# More of me shadow boxing with the feedback from the last thread



## Ivan (Nov 8, 2020)

Hey, I filmed myself shadowboxing again and took on your feedback from last time. This time I concentrated a lot more on technique and power rather than relaxation and speed. I wanted you guys to see and give me some feedback to improve. Hopefully you guys will think this is an improvement, and I will do my best to take your feedback on board. Please don't hesitate to criticise whatever you deem to, and don't worry about whether I will be offended or not. Also excuse my music in the background.


----------



## dvcochran (Nov 8, 2020)

Ivan said:


> Hey, I filmed myself shadowboxing again and took on your feedback from last time. This time I concentrated a lot more on technique and power rather than relaxation and speed. I wanted you guys to see and give me some feedback to improve. Hopefully you guys will think this is an improvement, and I will do my best to take your feedback on board. Please don't hesitate to criticise whatever you deem to, and don't worry about whether I will be offended or not. Also excuse my music in the background.

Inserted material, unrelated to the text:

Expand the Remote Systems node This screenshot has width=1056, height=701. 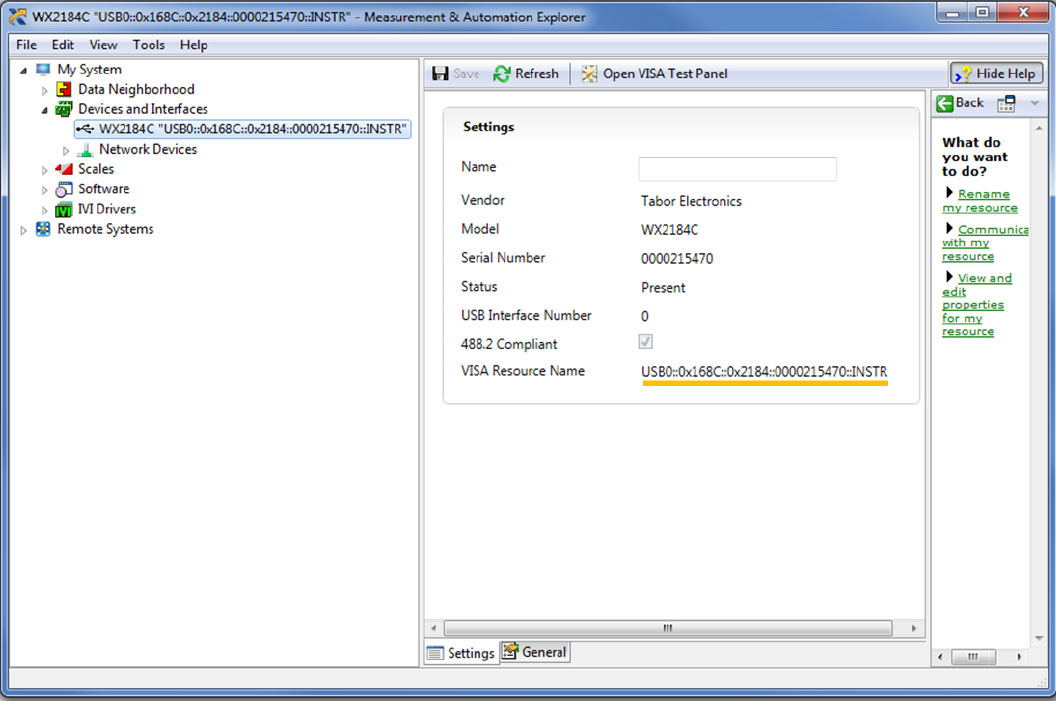coord(24,230)
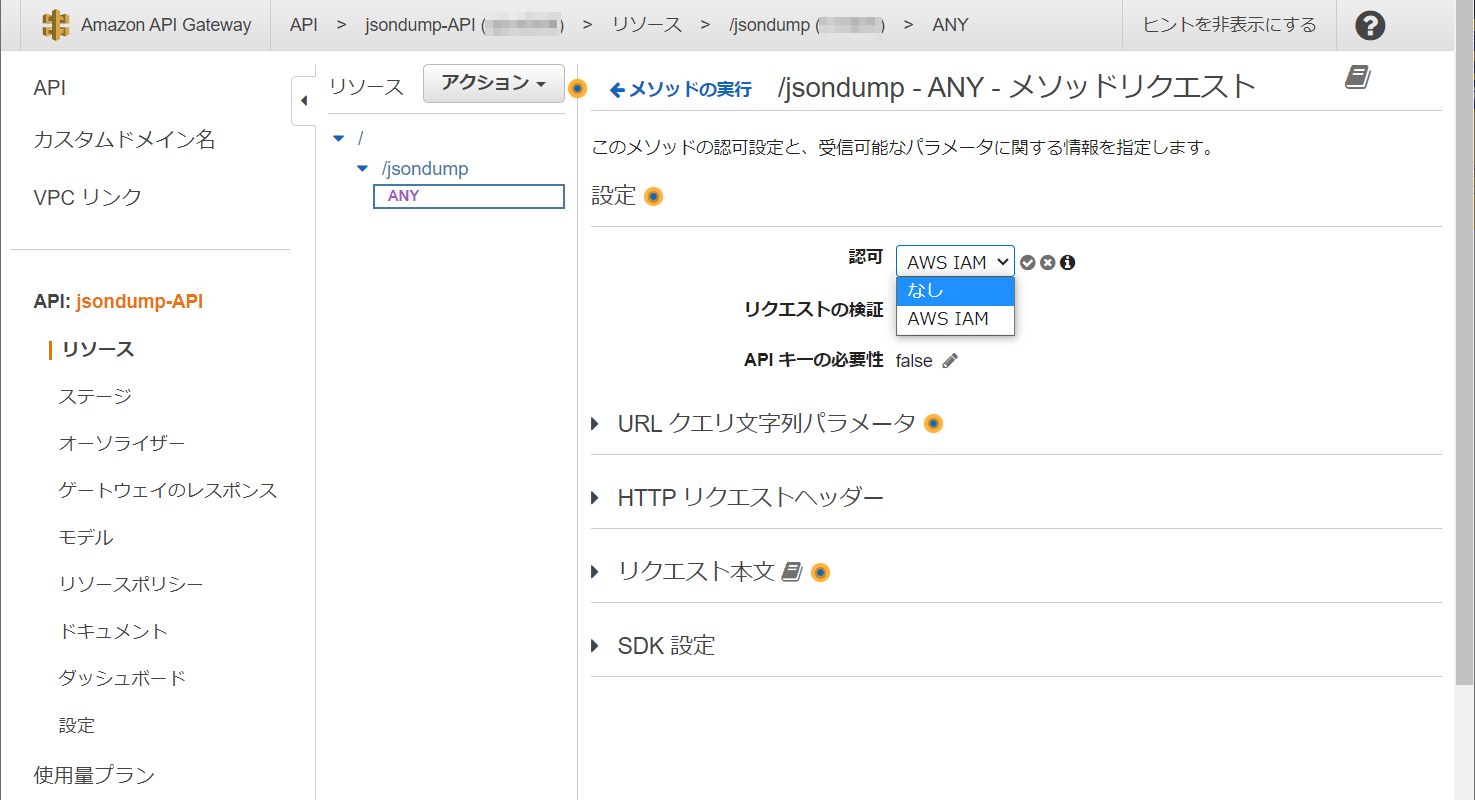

Better. Much better. I really like where you are keeping you head. Do you always fight orthodox?


----------



## paitingman (Nov 8, 2020)

Nice moves, Ivan! I like the music. 

How have you been incorporating this into your training?

My advice: 
Keep training!
Make sure to slow it down sometimes. step around and throw some shots nice and smooth and feeling good. 
With the way you like to move, try having fun with some lines or ladder on the floor and step & shuffle your way around and stay balanced and free to move. I can't stress staying well balanced enough.
Maybe progress to a slip bag once you really feel your balance and footwork basics are there. 
When your ducking and rolling, try bending your knees and engaging the legs just a little more and sit down into the motion a little. It's good exercise and you can move your whole body backward or sideways during rolling much quicker. 
and have fun!


----------



## Ivan (Nov 8, 2020)

dvcochran said:


> Better. Much better. I really like where you are keeping you head. Do you always fight orthodox?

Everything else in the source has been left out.